Reflecting upon her thirteen years of experience in the interfaith organizing, Kaur identifies the reliance upon Abrahamic, particularly Christian, language that is applied by many to all world religions as the biggest stumbling block to effective engagement. She explains, “language [is] a very big part of the challenge in interreligious dialogue; language is charged and powerful. An understanding of difference must happen in order for interreligious dialogue to happen.” Even the word “interfaith,” can be uncomfortable for her to use; it carries with it Christian connotations which Kaur fears might alienate non-Christian participants. She prefers instead what she considers a more neutral term: “interreligious.” Her focus on language bespeaks of her desire for true inclusivity, a challenge she believes San Diego can rise to meet. True inclusivity, according to Kaur, is “not just religious sensitivity, it is cultural sensitivity too, and that’s what the missing link is. I think we’re not going to see [dialogue] evolve until these issues are understood.”

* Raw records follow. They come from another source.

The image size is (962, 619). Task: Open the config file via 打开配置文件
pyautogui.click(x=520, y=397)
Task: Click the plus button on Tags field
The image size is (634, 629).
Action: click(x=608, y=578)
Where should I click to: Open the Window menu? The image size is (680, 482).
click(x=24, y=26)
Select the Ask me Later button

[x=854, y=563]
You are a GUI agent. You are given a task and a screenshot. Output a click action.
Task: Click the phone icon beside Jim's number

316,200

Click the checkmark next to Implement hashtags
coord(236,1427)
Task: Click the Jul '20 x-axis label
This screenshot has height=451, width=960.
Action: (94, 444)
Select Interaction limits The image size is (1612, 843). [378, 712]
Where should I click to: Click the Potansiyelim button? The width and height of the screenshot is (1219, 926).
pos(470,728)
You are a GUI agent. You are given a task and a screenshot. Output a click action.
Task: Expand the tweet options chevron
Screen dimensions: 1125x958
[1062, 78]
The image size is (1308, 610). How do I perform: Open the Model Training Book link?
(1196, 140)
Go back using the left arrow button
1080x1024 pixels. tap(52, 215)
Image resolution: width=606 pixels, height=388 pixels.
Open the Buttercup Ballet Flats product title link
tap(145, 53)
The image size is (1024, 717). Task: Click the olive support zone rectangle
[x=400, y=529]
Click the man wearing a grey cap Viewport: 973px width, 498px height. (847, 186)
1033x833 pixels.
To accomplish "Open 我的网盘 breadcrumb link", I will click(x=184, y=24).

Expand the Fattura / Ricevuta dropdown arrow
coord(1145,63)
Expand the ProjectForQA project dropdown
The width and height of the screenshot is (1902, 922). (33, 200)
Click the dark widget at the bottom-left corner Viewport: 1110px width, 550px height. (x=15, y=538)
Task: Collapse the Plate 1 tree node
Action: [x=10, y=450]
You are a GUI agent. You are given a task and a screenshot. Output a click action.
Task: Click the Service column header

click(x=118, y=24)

Theologically, Kaur explains that “when two or more people get together and talk about God, that’s called ‘holy congregation,’” a concept and practice many in the Sikh community consider find to be enlightening and deeply moving. Before her work in interfaith organizing, she believed this kind of congregation could only take place among Sikhs. Now, her perspective has shifted; she is most proud of the fact that she understands that groups of people coming together, from any religious or ethnic group, as something profound and deeply meaningful. She stresses the ongoing need for “the interfaith plane” to become “equal as possible in order for it to be effective.” Kaur’s life experiences, especially since she began organizing interfaith initiatives, give her hope that such equality is possible.